Trevor Copp is a Canadian actor, dancer, director, playwright, and mime. He is best known as the founder and current Artistic Director of Tottering Biped Theatre, and for his role in the internationally touring shows The Last 15 Seconds and Amal with MT Space.

His work in theatre and mime notably includes Searching for Marceau, for which he was awarded the Tosho Cutting Edge Award in 2019 at the Toronto Fringe Festival.

In 2016, he created Shakespeare by Nature, a yearly Shakespeare performance staged formerly at the Royal Botanical Gardens in Burlington, ON, and currently performed at Dundurn Castle in Hamilton, ON.

== Career ==

=== Training ===
Copp trained in theatre at University of Waterloo, and completed his Master's Degree in Theatre at University of Guelph. He also trained in mime at Marcel Marceau École International de Mimodrame, in Paris, France.

=== Dance ===
Copp used to be a full-time ballroom dance instructor, a three time Fred Astaire Canadian Latin Dance Champion, and former Fred Astaire Canadian Ballroom Dance Champion. He went on to coach two pairs of dancers that became world salsa champions.

He and his dance colleague, Jeff Fox, created First Dance, a theatre and dance piece about the development of the first dance for a same sex wedding, which also showcased their concept of "liquid lead" dancing. In 2015, the concept was presented for TEDx Montreal, and later rebroadcast on the main TED Talk platform.

=== Theatre ===
In 2009, Copp created Tottering Biped Theatre, a professional theatre company which puts a focus on original, topical, and highly physical work. Original productions that he's created include: The Second Life, Journey to the East, First Dance, Bulfinch's Mythology, and the mime/theatre hybrid show Searching for Marceau.

Also in 2009, he was a co-creator of The Last 15 Seconds with MT Space, a play portraying the death of Syrian-American filmmaker Moustapha Akkad during a series of coordinated terrorist attacks in the Jordanian capital Amman in 2005. The play drew critical acclaim and toured around the world, including showings in Tunisia, Syria, Lebanon, Germany, Morocco, and Egypt.

In 2016, through Tottering Biped Theatre, he created Shakespeare by Nature (previously Shakespeare at the Rock and Shakespeare at the Castle), with the aim to create a lasting legacy project for the Hamilton area.
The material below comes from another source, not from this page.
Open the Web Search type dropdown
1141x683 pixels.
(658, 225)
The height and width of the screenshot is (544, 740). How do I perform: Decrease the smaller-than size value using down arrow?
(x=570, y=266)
After four years of performances at the Royal Botanical Gardens Rock Garden in Burlington, the company relocated to Dundurn Castle in 2021.

Copp has taught theatre, mime, and physical movement (specializing in Laban movement) at various universities and colleges in Canada and the US, including McMaster University, Niagara University, University of Waterloo, Brock University, and University of Guelph.

=== Mime ===
After attending Marcel Marceau École International de Mimodrame, Copp began busking with mime early in his career, and began producing longer, full length mime shows through Tottering Biped Theatre, including Physical Illusion, The Carnival of the Animals, and Searching for Marceau. One of his goals with mime was to bring the art form to modern audiences, creating a modern form of mime, and abolishing the notion of mime being a novelty form of theatre.

Copp created Searching for Marceau as a semi-autobiographical portrayal of his journey to discovering mime, and the relationship between both his father and Marcel Marceau, told through storytelling and mime segments. In 2019, the play was toured to the Toronto Fringe Festival in Toronto, ON, where it was awarded the Tosho Cutting Edge Award, granted to a show voted as the most cutting-edge show of the festival.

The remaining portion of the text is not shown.